Jamie Whincup is planning on driving in the 2022 Repco Bathurst 1000, although he will not make a final call until next year.
The seven-time Supercars champion is retiring from full-time driving at season’s end to take up the team principal role at Triple Eight Race Engineering which Roland Dane is vacating.
Broc Feeney will be promoted from the squad’s Dunlop Super2 Series programme to take over Whincup’s Red Bull Ampol Racing seat, but that does not necessarily mean the latter will not hop back behind the wheel of a Supercar next year.
However, he will wait until he gets his feet under the table as Triple Eight boss to decide for sure about another tilt at the Great Race.
“Right now, yes, I’ll be an enduro driver for next year, but I won’t confirm that until probably the start of next year,” Whincup told Speedcafe.com.
“We’ll obviously see what the workload’s like as general manager of Triple Eight and if I’m still absolutely able to compete at my best come Bathurst next year, I will.
“But, if that situation changes at the start of next year, then I’ll reassess, but right now, my plan is to co-drive at Bathurst.”
He added, “Is it a hundred percent confirmed?

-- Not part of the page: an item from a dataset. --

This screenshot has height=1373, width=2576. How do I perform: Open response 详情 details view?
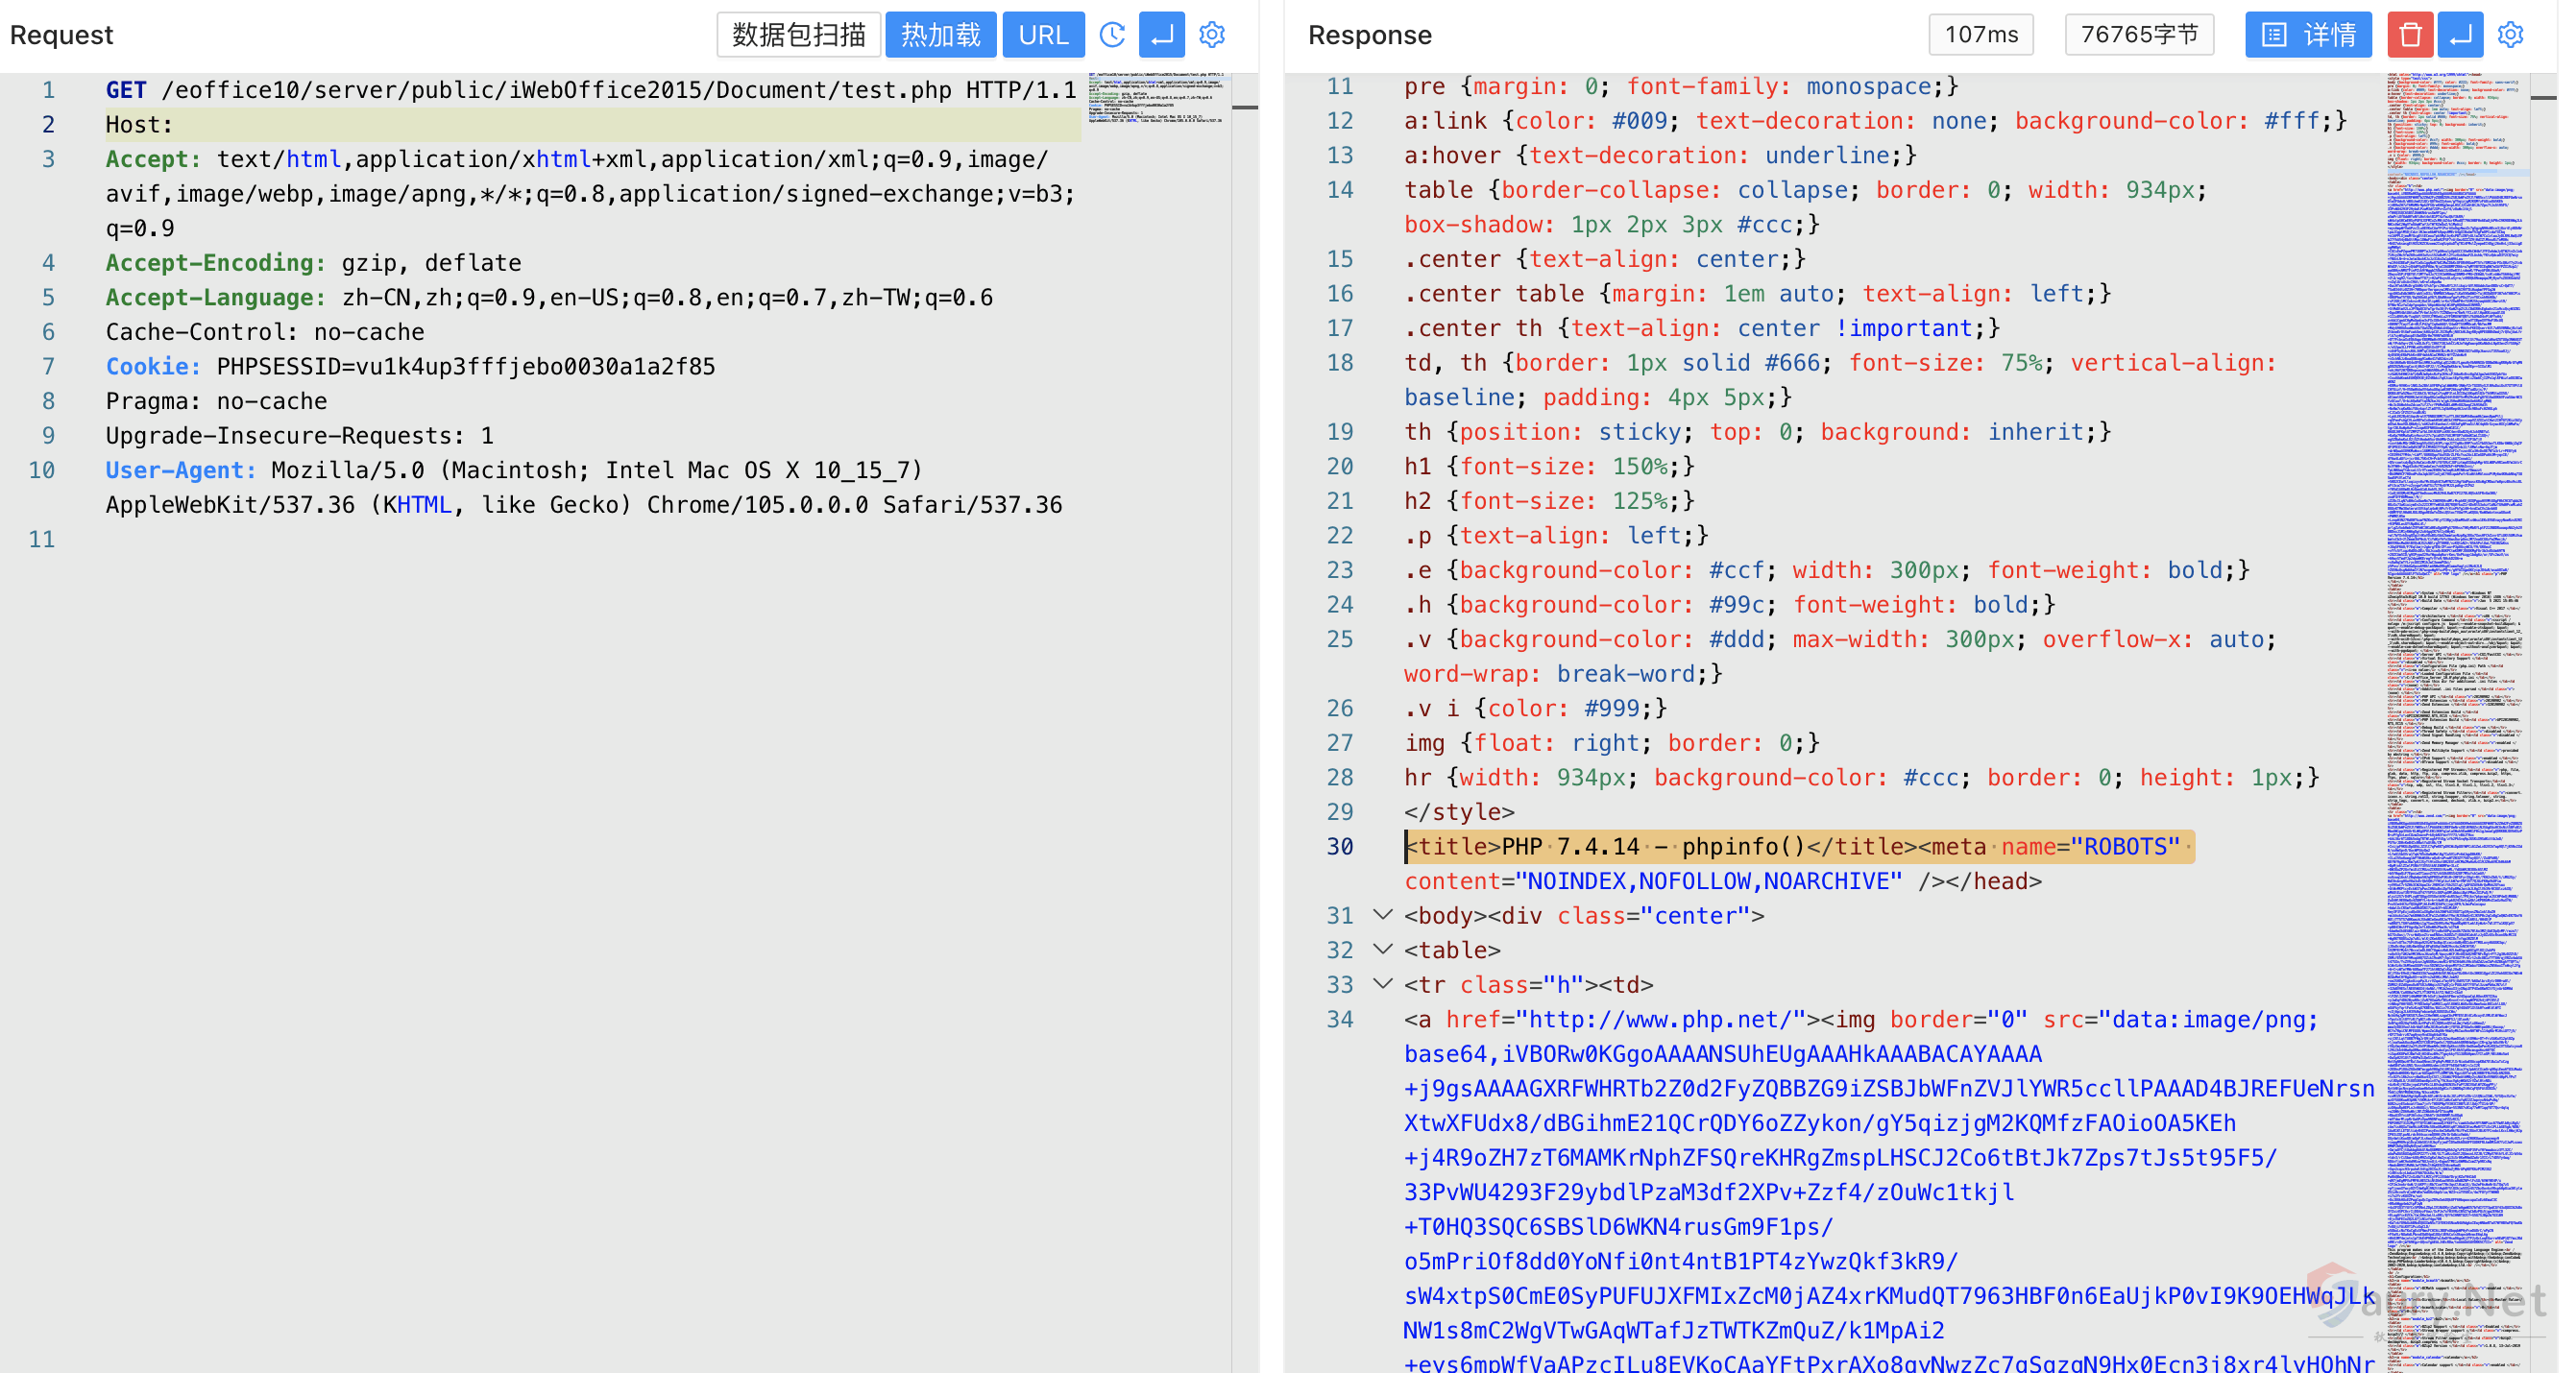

No; I’ll just have to wait and see what my workload’s like at the start of next year.”
Regardless, indications are that Triple Eight’s current enduro co-drivers, Craig Lowndes and Garth Tander, will stick around in 2022.
Whincup and Lowndes were paired up after the latter’s own retirement from full-time Supercars competition at the end of 2018, restoring a combination which won the Bathurst 1000 together three times, from 2006 to 2008.
Last year, Shane van Gisbergen and Tander prevailed in their second Great Race as a duo, and the latter was rewarded with a new contract to drive Car #97.
This December, the Banyo-based team is also running a Supercheap Auto-backed ZB Commodore, to be shared by Feeney and Russell Ingall, and a wildcard entry could well be the solution for keeping all of its big names in 2022.
“We’re planning on running all current drivers; we’re planning on running Garth and Craig,” explained Whincup.
“We’re just not sure how that’s going to work yet, but we’d certainly love to run a third car, so to speak, at Bathurst.
“I’m not sure whether I’ll drive the 88 car [ie co-drive with Feeney] or the third car or what the case is, so that’s our absolute plan, to run a third car, and therefore we’ve got enough drivers.”
Whincup is second only to van Gisbergen in the Supercars Championship, which resumes tomorrow with the Armor All Sydney SuperNight.
The Bathurst 1000 begins on November 30, with the Supercars Championship field first on-track at Mount Panorama from Thursday, December 2.